[Stored data entries]
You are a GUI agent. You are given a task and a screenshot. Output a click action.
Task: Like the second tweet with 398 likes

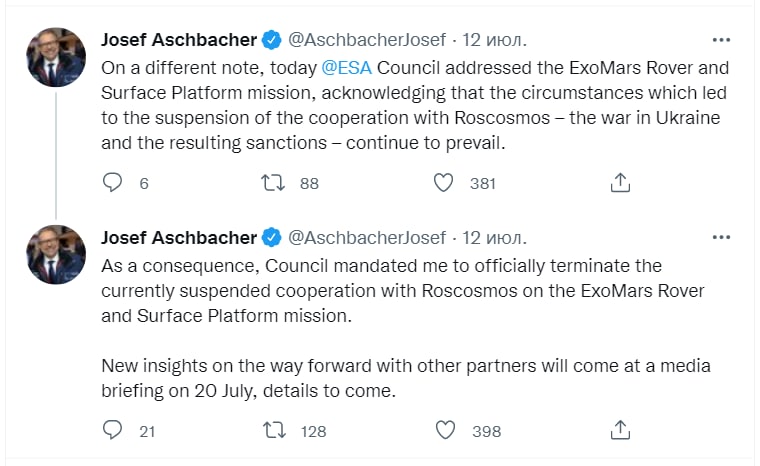(445, 431)
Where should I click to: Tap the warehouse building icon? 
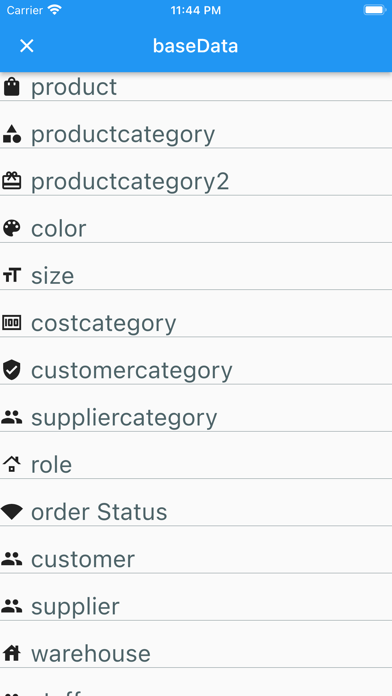tap(12, 653)
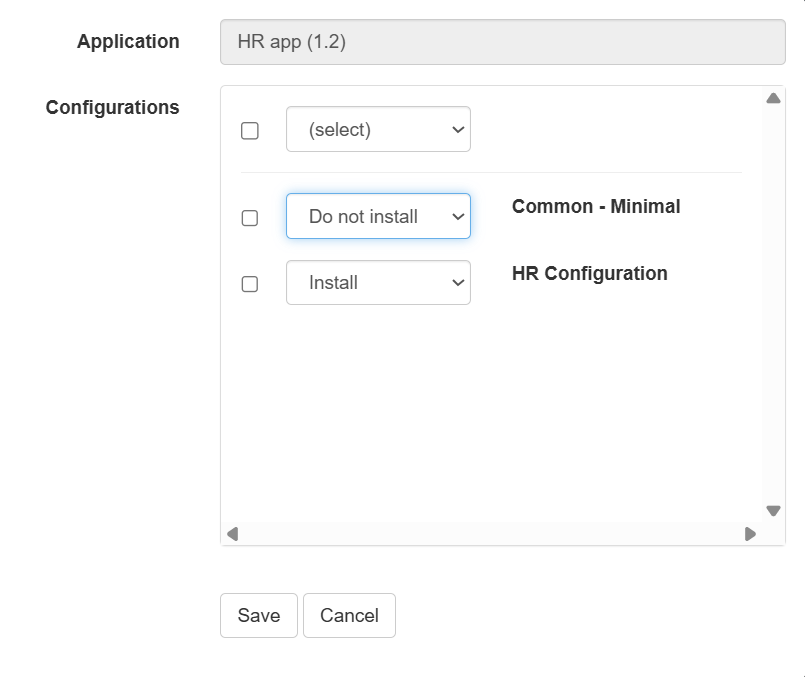Click the vertical scrollbar track in Configurations
The image size is (805, 677).
772,300
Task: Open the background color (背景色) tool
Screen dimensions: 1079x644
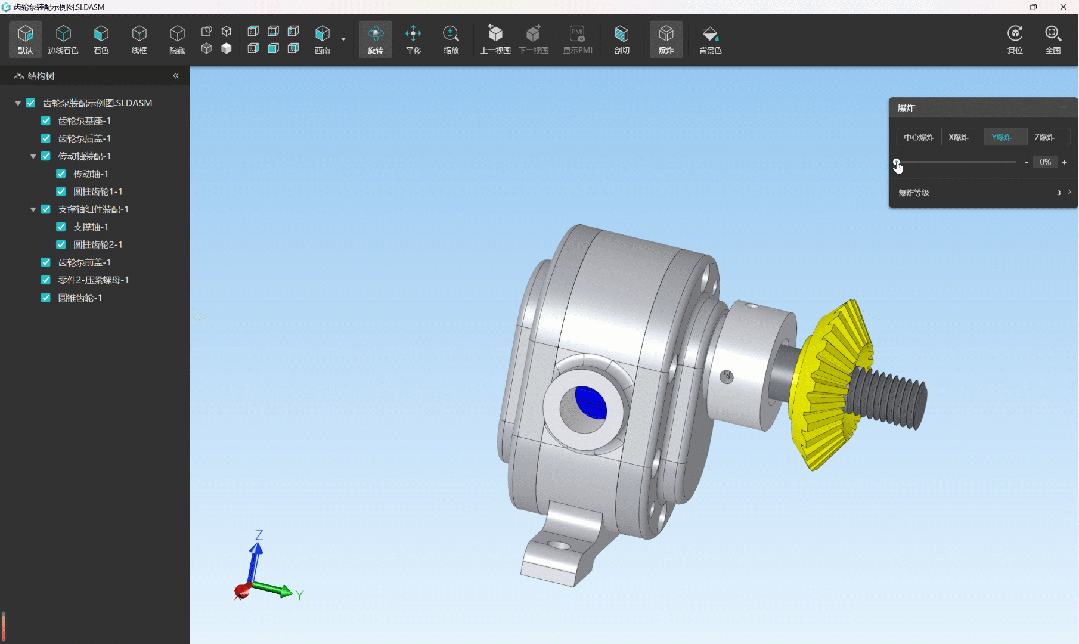Action: pos(710,39)
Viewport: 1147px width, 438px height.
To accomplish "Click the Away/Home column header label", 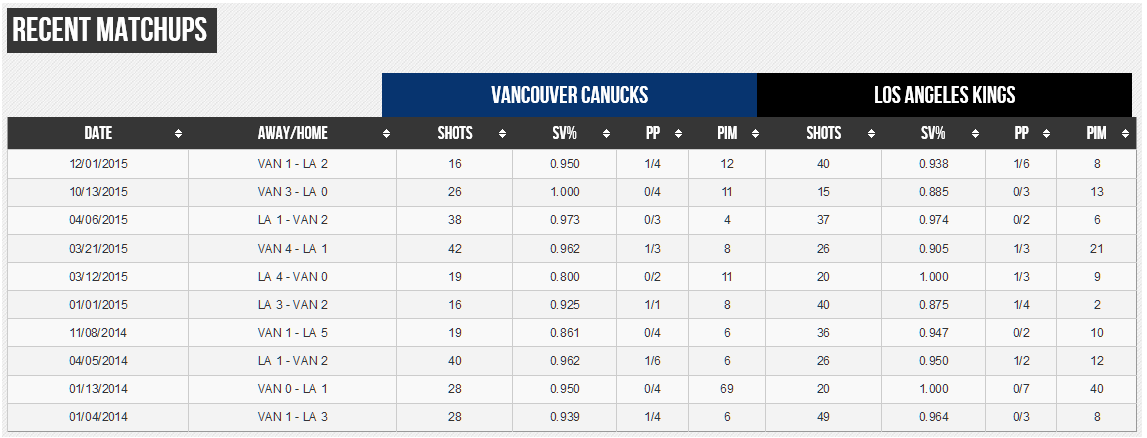I will point(292,133).
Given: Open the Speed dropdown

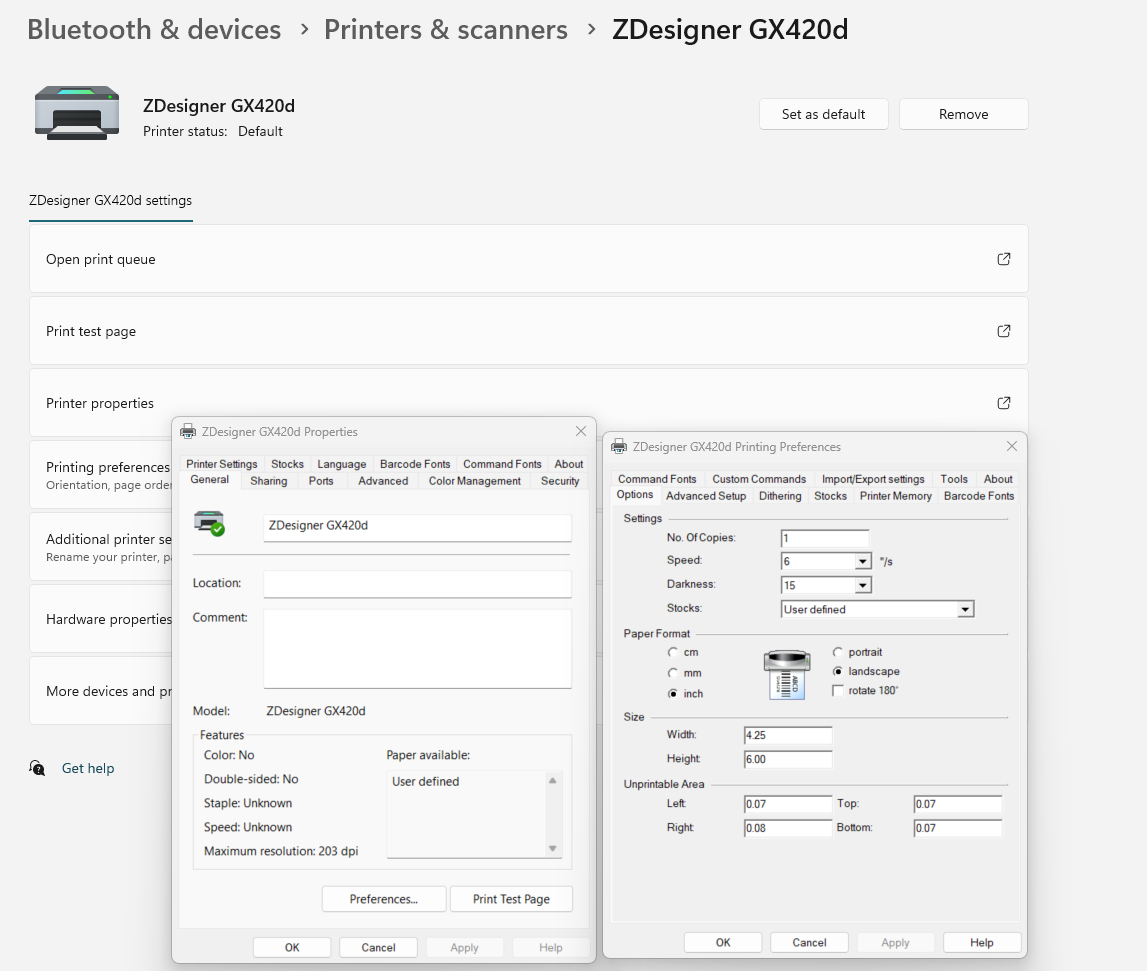Looking at the screenshot, I should coord(863,562).
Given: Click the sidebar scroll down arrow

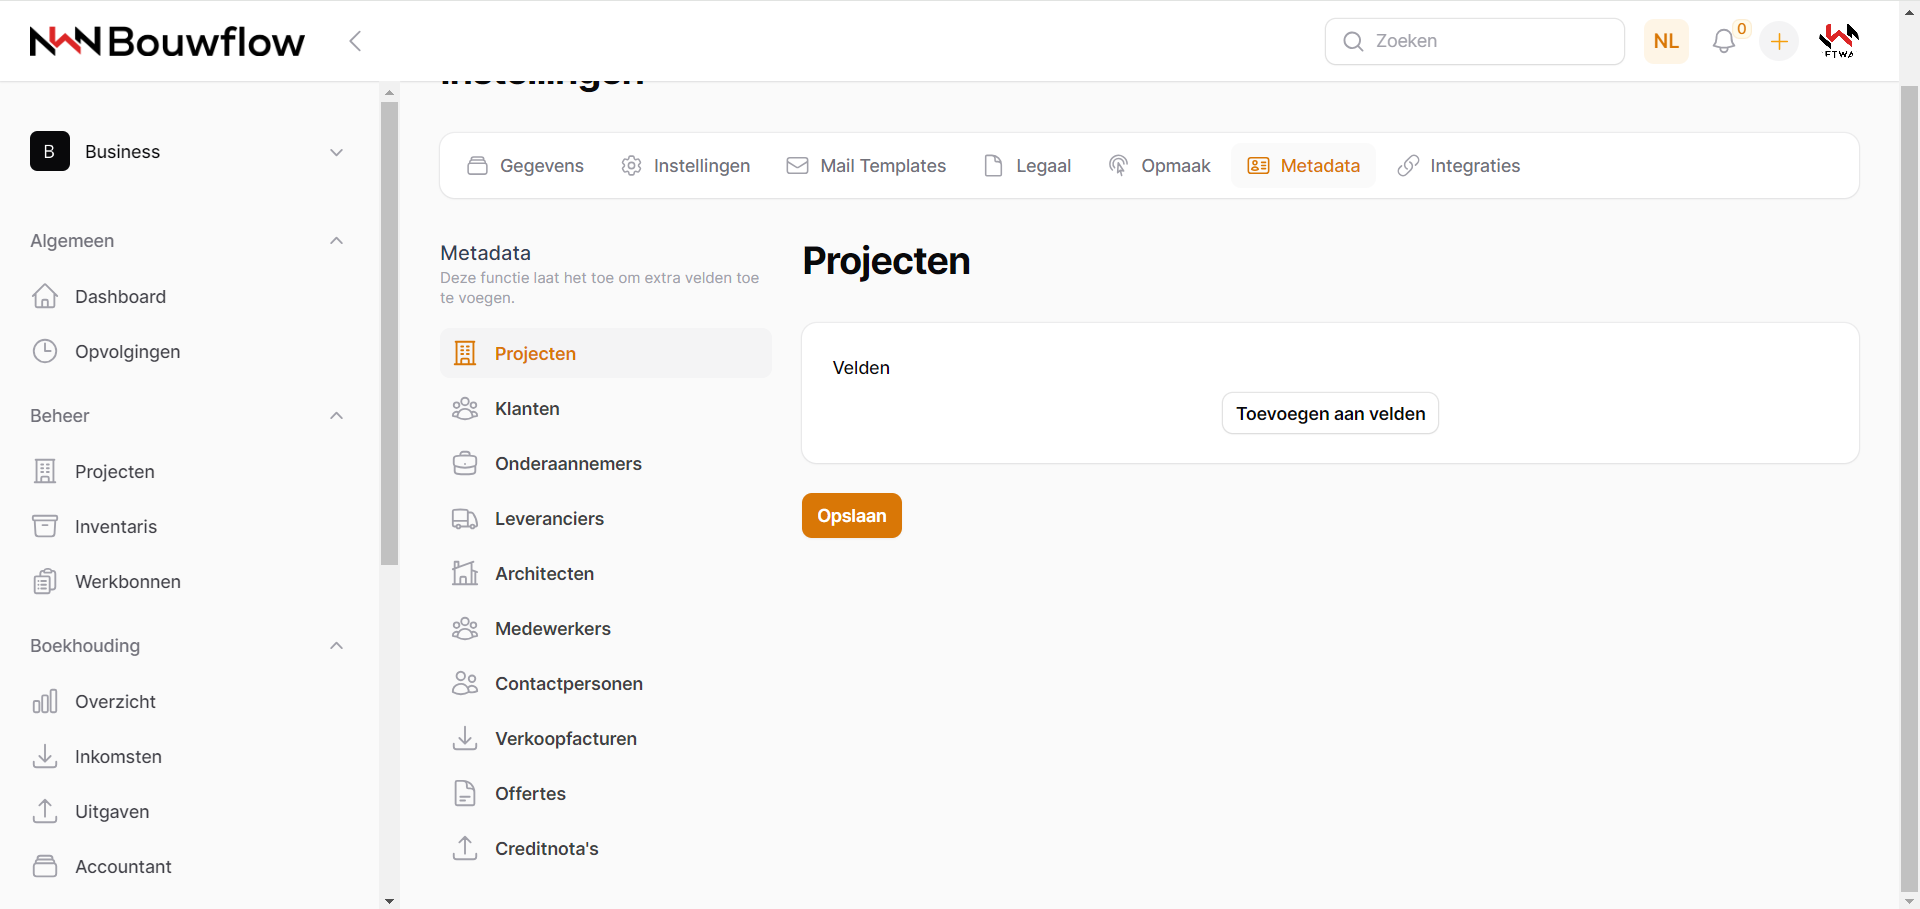Looking at the screenshot, I should [x=389, y=901].
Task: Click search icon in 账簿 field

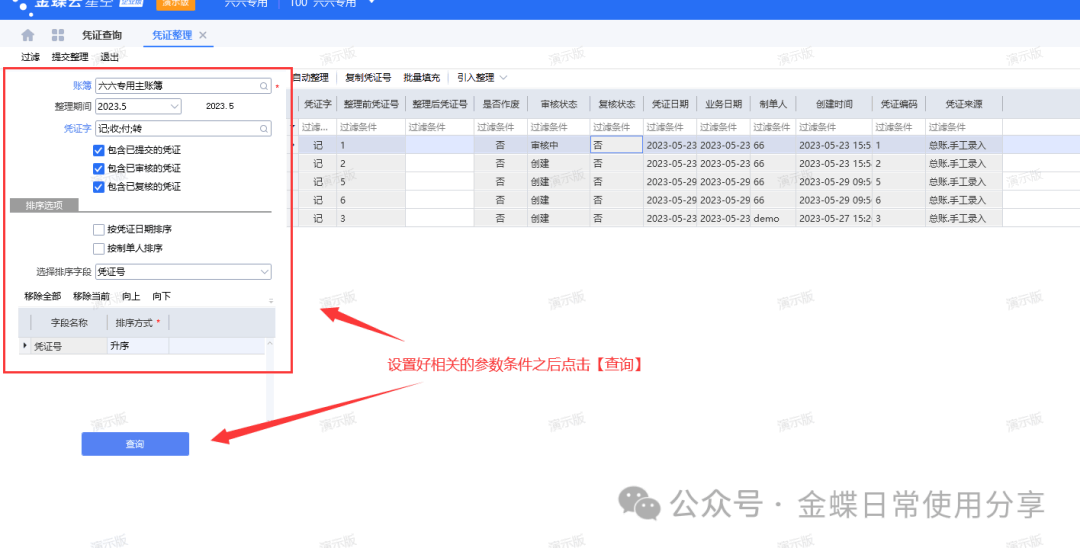Action: click(x=264, y=86)
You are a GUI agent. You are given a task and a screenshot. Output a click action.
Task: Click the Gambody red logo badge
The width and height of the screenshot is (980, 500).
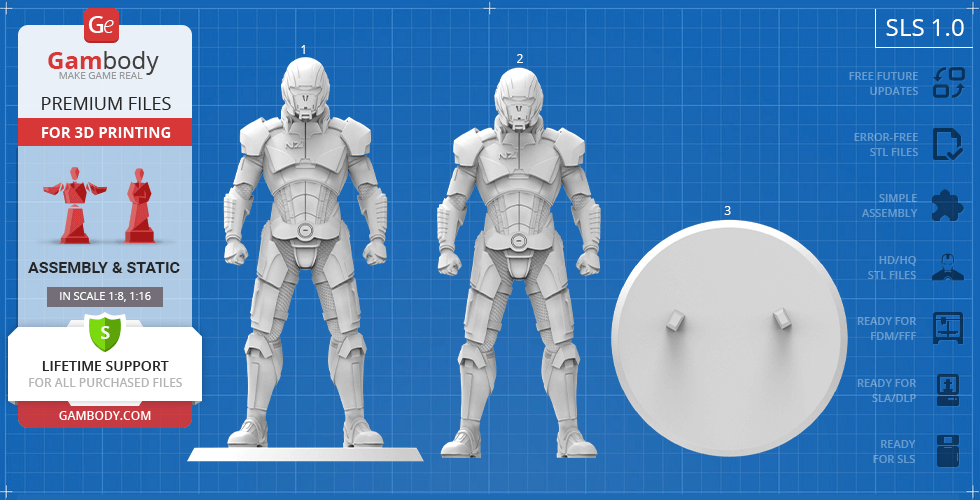(101, 25)
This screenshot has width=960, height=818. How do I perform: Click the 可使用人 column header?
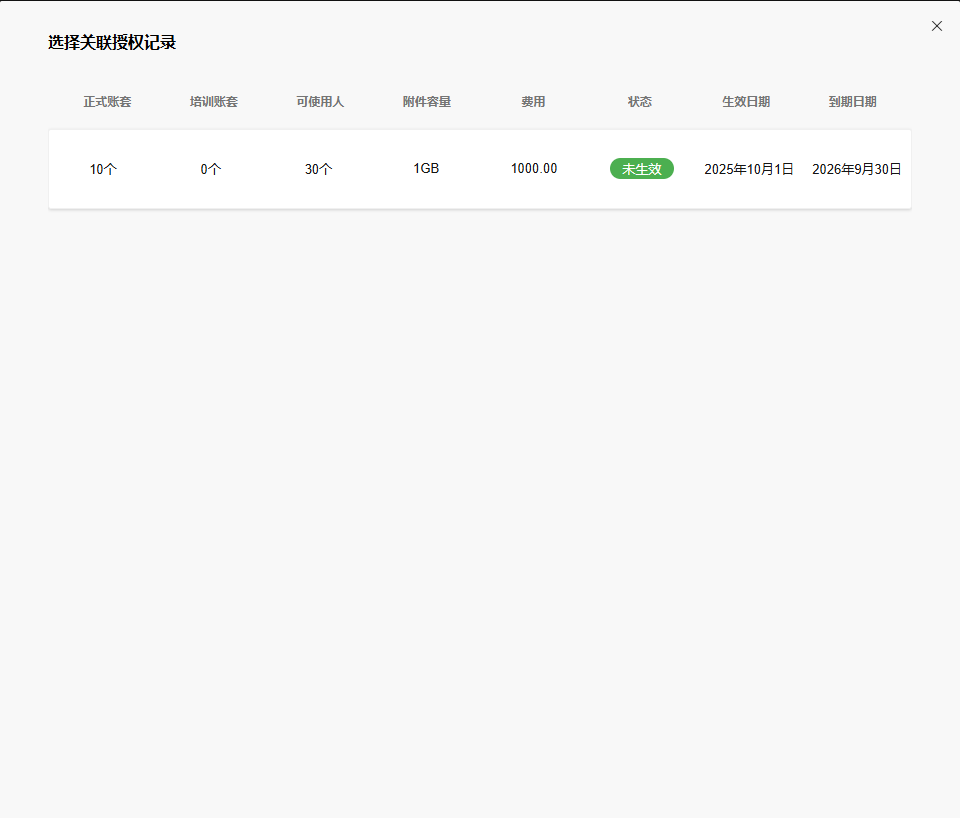(x=320, y=102)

TO DO >>
Working from the line with "Task: Click the Gambody red logo badge" down through the last line of the records, give every line again exactly, but no pictures.

ANSWER >>
Task: Click the Gambody red logo badge
The width and height of the screenshot is (980, 500).
(101, 25)
This screenshot has width=960, height=818. How do I perform: Click the 可使用人 column header?
(x=320, y=102)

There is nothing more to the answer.